A part-selling show, polke/richter richter/polke is an unashamedly commercial proposition: Richter’s “Domplatz, Mailand” holds the record (£24m) for the most expensive work by a living artist, and Polke’s reputation is soaring following the launch this month of his retrospective at New York’s Museum of Modern Art. The joys of Polke, though – his anarchic approach, exuberant messiness, flair for textural and multimedia experimentation, embrace of the fragile and ephemeral, resistance to categories and catalogues – are a practical nightmare for museums and auction houses. So Christie’s exhibition is canny: juxtaposing him with the orderly Richter imposes a sense of coherence on Polke’s oeuvre, and allows a decade-by-decade focus on his painting. In a solo show such an approach might feel like a betrayal of Polke the wild child, but the advantages for insight and clarity are pronounced.

Lifted by choice loans, the first rooms are a wonderful drama of creative influence and rivalry. “Bavarian”, Polke’s raster-dot painting transforming a newspaper clipping about a Bavarian band into a schematic series of enlarged black dots, and Richter’s blurred grey chandelier “Flämische Krone” hang opposite one another as they did in the joint show at galerie h, Hanover, in 1966. Sometimes the two artists’ aesthetic is so close that, remove the dots from, say, “Freundinnen II”, a hand-coloured silkscreen version of Polke’s celebrated painting, currently on show at MoMA, of grey laughing girls in bright bikinis, and it could be a Richter – “Party”, for instance, depicting similar newsprint-pin-up types, slashed through with dangerous red.
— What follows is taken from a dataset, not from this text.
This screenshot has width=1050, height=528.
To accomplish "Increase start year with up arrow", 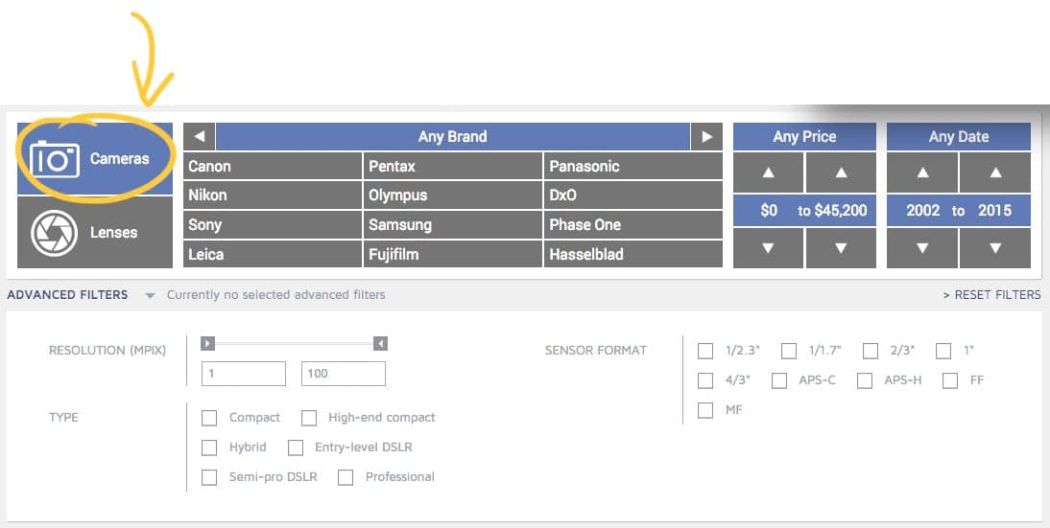I will click(922, 173).
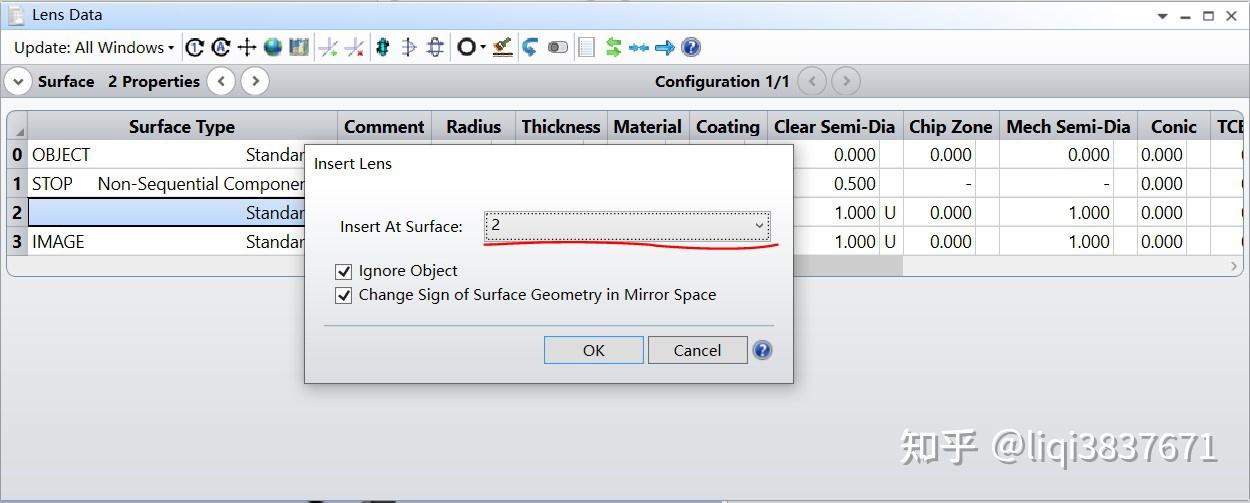Screen dimensions: 1250x503
Task: Go to the next surface properties arrow
Action: pos(255,81)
By 1968, a pair of iconic works already predict different paths: Richter’s rigorously structured grisaille “Stadtbild” alongside Polke’s comic dot-portrait of arch-fantasist “Don Quichotte”. Still, the shared approach is what dominates: aping photomechanical reproduction methods with laboriously handmade marks, insisting on a non-hierarchic, deadpan treatment of the whole picture surface, Richter and Polke in the 1960s forced painting into a formal confrontation with photography that has shaped European figuration – Luc Tuymans, Peter Doig, Wilhelm Sasnal – ever since. Warhol and Roy Lichtenstein were doing the same in America, but the German model was always more sinister and interesting, because its denial of the image was so fraught with distrust of history.
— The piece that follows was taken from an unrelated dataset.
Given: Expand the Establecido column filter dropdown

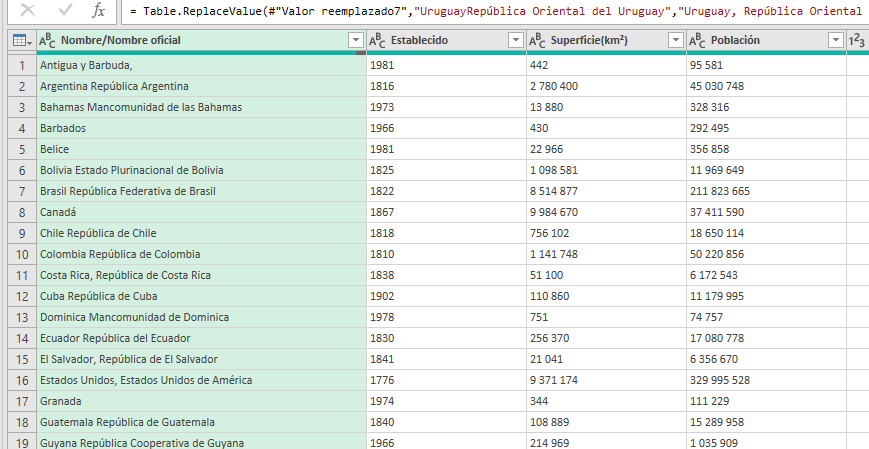Looking at the screenshot, I should pyautogui.click(x=515, y=40).
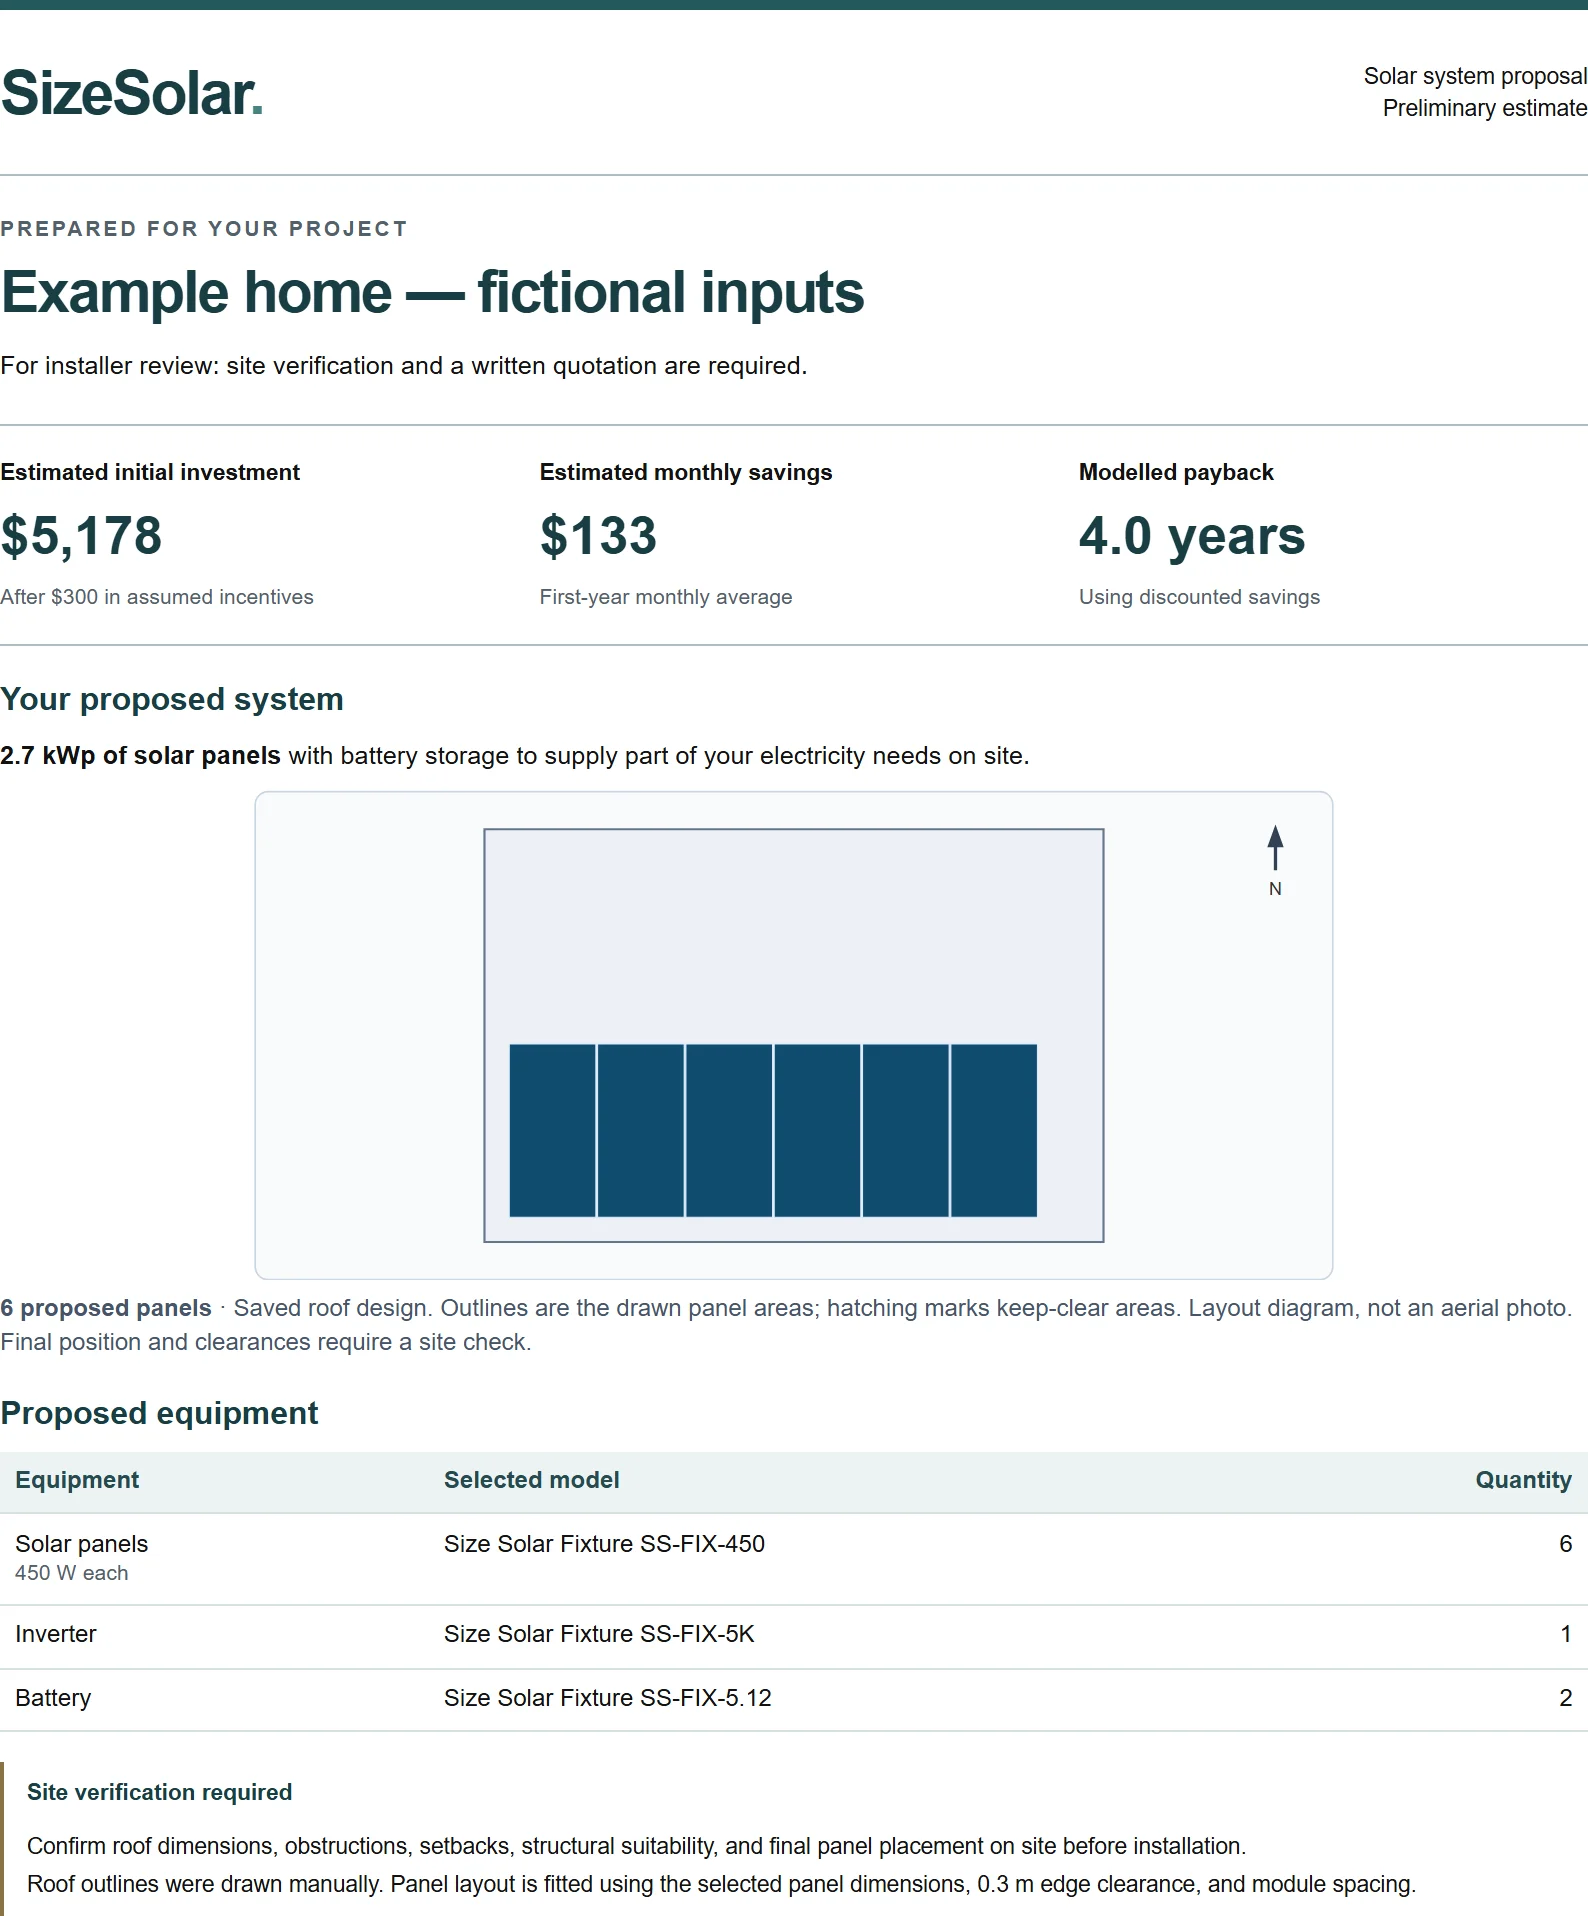Click the Proposed equipment heading
This screenshot has height=1916, width=1588.
pyautogui.click(x=159, y=1413)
The dots and blurs suggest concealment, taciturnity, the refusal of any certainty, which was the legacy of the morally fatherless generation who emerged in postwar Germany; born in the east and settled in the west, Richter, now 82, and Polke (1941-2010) alike had experienced both Nazi and communist regimes. Polke’s use of fabric surfaces, dynamically overpainted with acrylic, lacquer, resin, in several untitled examples here, evokes the prettifying wallpaper and faux-exotic fabrics of domestic German interiors; culture may have been employed to paper over the cracks of the past, but in the end could not conceal the faultlines of the new Germany. Stark in comparison, Richter’s monochrome “Grau” is a nihilistic statement about the falsity of all pictures.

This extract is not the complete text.